Il progetto Aporie, in corso di realizzazione, ha vinto il bando Movin'Up 2018/2019 ed è stato ospitato in residenza presso Dansomètre (Svizzera).
In occasione dei primi dieci anni di attività, a fine 2019 è stato pubblicato il catalogo-retrospettiva Hic Manebimus Optime_siamo qui per restare (Lyriks Edizioni), che raccoglie parte della ricerca in ambito fotografico e i testi critici di Pasquale Fameli, Veronica D'Auria, Nadine Mai.
Nel 2016/2017 è coreografo in residenza all'interno di Anghiari Dance Hub e dal 2016 inizia la collaborazione con con il Gruppo e-Motion per il progetto Apriti ai nostri baci e con il coreografo Tommaso Serratore per il progetto Passenger_Il Coraggio di stare (Lavanderie a Vapore, Torino, Festival OrienteOccidente, Rovereto). Con Pippo Di Marca collabora per il progetto Theatrum Mundi Show, il cui debutto è avvenuto al Teatro India di Roma nel marzo 2018.
Le sue opere, create in collaborazione con numerosi musicisti e sound artist, sono state presentate all'interno di numerosi festival ed eventi espositivi multidisciplinari in Italia e all’estero (FabbricaEuropa, KilowattFestival, TeatriDiVetro, MediaArtFestival, LugoContemporanea, Traverse-Video, Vafa Macao, Ivhm Madrid, Image contre Nature, Niff – Naoussa, Seeing Sound,Videholica, 9hundred project, Current Santa Fe, Fiva Buenos Aires, WestVirginiaShortFilmFestival, Festival des Cinémas Différents de Paris, AsoloArtFilmFestival, LuccaFilmFestival, Avvistamenti, Magmart, Fonlad, PesaroFilmFestival, Festival de la Imagen).
www.dehorsaudela.com
Marco Momi è nato a Perugia nel 1978. Ha studiato pianoforte, direzione d'orchestra e composizione a Perugia, Strasburgo, L'Aja, Roma, Darmstadt e Parigi.
Nel periodo 2007-2010 studia e lavora presso l'IRCAM di Parigi.
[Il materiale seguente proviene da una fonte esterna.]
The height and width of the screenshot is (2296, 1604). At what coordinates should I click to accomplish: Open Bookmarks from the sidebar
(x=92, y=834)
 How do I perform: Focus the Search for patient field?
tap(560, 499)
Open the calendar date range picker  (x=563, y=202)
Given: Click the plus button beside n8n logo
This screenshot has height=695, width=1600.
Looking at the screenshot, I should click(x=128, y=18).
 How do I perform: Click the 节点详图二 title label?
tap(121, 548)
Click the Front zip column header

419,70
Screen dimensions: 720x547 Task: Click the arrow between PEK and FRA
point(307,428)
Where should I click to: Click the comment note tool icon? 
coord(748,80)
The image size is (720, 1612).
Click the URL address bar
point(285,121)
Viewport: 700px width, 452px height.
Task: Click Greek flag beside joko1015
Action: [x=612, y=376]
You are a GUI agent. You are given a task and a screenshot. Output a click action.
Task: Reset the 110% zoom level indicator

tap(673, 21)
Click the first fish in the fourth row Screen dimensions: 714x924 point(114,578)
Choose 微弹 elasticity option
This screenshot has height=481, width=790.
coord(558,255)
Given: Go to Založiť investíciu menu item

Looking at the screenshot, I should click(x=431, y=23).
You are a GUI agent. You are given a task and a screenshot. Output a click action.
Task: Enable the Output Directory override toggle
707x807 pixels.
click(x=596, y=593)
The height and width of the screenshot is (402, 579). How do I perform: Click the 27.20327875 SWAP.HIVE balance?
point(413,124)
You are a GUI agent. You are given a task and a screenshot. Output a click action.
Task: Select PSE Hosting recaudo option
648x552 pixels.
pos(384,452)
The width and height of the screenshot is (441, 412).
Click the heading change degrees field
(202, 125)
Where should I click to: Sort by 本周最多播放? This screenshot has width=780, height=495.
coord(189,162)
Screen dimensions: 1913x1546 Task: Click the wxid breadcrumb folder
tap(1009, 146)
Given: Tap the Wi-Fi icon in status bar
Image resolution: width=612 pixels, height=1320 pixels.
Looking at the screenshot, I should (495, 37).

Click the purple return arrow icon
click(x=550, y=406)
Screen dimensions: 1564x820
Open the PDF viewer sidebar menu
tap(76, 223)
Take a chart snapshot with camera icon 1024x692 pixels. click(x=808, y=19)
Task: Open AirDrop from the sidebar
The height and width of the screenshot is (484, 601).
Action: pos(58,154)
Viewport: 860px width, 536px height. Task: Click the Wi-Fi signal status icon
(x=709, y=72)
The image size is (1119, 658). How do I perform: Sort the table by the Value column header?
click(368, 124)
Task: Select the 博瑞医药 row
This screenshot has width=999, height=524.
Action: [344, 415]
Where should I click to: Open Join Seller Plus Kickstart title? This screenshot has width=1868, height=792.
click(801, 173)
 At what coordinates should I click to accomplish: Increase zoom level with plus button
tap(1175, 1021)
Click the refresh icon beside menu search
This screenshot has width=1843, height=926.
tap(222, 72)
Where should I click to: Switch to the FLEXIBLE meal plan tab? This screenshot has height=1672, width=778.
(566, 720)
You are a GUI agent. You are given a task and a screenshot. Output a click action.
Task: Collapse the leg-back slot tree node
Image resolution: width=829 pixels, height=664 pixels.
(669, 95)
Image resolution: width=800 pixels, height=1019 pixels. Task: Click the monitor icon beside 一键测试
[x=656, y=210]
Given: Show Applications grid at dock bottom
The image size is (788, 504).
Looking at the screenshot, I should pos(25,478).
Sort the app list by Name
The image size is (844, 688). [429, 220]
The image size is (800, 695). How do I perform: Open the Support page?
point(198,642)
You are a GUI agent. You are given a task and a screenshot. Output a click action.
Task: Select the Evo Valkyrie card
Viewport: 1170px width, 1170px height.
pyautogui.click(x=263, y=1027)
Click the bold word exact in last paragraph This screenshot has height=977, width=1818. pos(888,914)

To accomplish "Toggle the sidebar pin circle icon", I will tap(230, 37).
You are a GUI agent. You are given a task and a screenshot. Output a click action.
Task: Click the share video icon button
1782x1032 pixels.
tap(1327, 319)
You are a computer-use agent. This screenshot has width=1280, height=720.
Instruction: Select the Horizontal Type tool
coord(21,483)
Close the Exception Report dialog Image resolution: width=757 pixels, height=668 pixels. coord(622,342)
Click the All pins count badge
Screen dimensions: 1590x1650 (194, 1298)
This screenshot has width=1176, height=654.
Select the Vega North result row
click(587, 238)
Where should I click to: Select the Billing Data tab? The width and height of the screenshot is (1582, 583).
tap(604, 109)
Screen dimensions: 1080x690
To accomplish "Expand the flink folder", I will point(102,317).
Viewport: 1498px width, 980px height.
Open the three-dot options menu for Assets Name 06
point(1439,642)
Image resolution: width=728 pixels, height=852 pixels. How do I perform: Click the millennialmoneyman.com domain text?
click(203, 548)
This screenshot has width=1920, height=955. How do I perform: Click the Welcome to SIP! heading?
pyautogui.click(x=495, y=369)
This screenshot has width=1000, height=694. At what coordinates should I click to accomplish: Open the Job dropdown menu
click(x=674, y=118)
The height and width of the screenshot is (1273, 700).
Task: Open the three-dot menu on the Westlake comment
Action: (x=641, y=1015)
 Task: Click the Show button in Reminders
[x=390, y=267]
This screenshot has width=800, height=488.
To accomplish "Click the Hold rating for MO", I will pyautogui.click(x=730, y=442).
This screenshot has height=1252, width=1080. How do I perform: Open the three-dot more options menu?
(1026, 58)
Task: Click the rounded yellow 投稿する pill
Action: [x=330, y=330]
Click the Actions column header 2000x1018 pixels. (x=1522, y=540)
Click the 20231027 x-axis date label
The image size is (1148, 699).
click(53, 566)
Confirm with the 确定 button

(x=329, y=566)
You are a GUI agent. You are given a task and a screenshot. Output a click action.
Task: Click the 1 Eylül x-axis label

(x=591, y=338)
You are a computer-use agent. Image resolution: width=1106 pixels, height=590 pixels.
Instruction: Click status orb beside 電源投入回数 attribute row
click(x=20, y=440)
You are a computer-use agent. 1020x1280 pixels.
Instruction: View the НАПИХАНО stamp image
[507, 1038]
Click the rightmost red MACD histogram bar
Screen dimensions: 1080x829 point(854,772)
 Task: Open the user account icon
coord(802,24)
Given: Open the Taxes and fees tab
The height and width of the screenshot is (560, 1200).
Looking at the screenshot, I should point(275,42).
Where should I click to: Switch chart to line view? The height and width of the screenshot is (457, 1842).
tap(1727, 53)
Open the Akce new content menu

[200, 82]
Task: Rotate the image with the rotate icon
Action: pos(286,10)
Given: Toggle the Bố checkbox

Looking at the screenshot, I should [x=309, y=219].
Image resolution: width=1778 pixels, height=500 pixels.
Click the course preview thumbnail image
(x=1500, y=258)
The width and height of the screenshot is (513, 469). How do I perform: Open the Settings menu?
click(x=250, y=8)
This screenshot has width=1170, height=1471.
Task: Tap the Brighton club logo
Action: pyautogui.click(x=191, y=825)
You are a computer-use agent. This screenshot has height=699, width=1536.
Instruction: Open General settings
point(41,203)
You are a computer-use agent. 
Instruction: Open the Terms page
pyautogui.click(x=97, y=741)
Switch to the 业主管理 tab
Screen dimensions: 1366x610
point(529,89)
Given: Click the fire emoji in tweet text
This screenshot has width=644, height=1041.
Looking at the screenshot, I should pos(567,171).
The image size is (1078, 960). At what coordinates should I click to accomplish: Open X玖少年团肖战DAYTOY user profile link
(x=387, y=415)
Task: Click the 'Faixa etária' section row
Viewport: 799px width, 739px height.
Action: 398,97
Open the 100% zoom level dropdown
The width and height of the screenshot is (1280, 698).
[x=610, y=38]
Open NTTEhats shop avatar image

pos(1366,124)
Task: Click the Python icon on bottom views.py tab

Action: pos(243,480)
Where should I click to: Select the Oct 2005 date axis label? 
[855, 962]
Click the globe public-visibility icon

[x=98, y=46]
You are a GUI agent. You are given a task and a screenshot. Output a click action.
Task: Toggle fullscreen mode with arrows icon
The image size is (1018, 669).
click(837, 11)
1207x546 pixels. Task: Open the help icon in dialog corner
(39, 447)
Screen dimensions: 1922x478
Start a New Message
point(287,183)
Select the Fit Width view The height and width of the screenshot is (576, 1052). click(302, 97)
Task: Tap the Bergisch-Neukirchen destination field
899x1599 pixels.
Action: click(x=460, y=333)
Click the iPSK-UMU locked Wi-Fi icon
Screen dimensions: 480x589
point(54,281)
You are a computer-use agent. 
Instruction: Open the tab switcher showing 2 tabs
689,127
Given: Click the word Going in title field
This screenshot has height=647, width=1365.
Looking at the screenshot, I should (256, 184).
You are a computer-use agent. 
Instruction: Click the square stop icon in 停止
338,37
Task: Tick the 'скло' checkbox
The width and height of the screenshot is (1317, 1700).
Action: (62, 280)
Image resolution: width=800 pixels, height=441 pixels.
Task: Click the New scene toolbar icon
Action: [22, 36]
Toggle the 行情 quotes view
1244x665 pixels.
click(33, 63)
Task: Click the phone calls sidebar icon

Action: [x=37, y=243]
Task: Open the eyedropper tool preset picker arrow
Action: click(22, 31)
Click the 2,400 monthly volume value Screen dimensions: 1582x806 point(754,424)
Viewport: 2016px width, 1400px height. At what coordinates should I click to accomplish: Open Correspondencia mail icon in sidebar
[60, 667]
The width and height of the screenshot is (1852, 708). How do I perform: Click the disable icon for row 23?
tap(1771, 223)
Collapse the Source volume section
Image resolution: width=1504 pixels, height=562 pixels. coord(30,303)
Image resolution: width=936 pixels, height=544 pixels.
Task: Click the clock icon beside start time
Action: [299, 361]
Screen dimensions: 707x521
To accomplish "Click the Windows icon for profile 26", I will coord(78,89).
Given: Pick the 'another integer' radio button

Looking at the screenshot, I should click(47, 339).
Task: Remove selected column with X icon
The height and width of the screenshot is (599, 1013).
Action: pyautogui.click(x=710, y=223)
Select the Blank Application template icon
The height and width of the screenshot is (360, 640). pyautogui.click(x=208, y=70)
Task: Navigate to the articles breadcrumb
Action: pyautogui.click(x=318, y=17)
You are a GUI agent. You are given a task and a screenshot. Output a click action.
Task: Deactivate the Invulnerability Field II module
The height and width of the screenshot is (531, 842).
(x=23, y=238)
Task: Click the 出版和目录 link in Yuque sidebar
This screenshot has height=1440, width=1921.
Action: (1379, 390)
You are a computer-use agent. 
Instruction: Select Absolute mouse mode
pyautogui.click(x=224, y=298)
I suoi lavori risultano premiati in numerosi concorsi internazionali come Gaudeamus Music Prize, Seoul International Competition, Impuls - Klangforum Wien, Reading Panel IRCAM-EIC. Nel 2008 riceve il Kranichsteiner Music Prize dalla Città di Darmstadt. È stato compositore in residenza presso l'Akademie der Künste Berlin, la Fondazione Banna Spinola e il Divertimento Ensemble. I suoi lavori risultano eseguiti da Ensemble Intercontemporain, Nikel, Klangforum Wien, Neue Vocalsolisten Stuttgart, PHACE, Accroche Note, ASKO, Trio Accanto, mdi, Quartetto Prometeo, Marino Formenti, Clement Power, Nicolas Hodges, Mariangela Vacatello, Matteo Cesari e altri, in festivals come Musica Strasbourg, ManiFeste Paris, Présences - Radio France, Wittener Tage für neue Kammermusik, Warsaw Autumn, Gare du Nord Basel, Gaida Vilnius, Wiener Konzerthaus, Biennale di Venezia, Akademie der Künste Berlin, IRCAM, Ars Musica Bruxelles, Bang on a Can New York, Wien Modern, Tzlill Meudcan Tel Aviv, Gaudeamus Music Week, ZKM Karlsruhe. Le sue composizioni sono pubblicate da Ricordi e registrate in CD monografici da Stradivarius (Almost Pure e Almost Quiver) e KAIROS (Almost Nowhere). Insegna Composizione nei Conservatori italiani e tiene seminari e master particolarmente in Europa.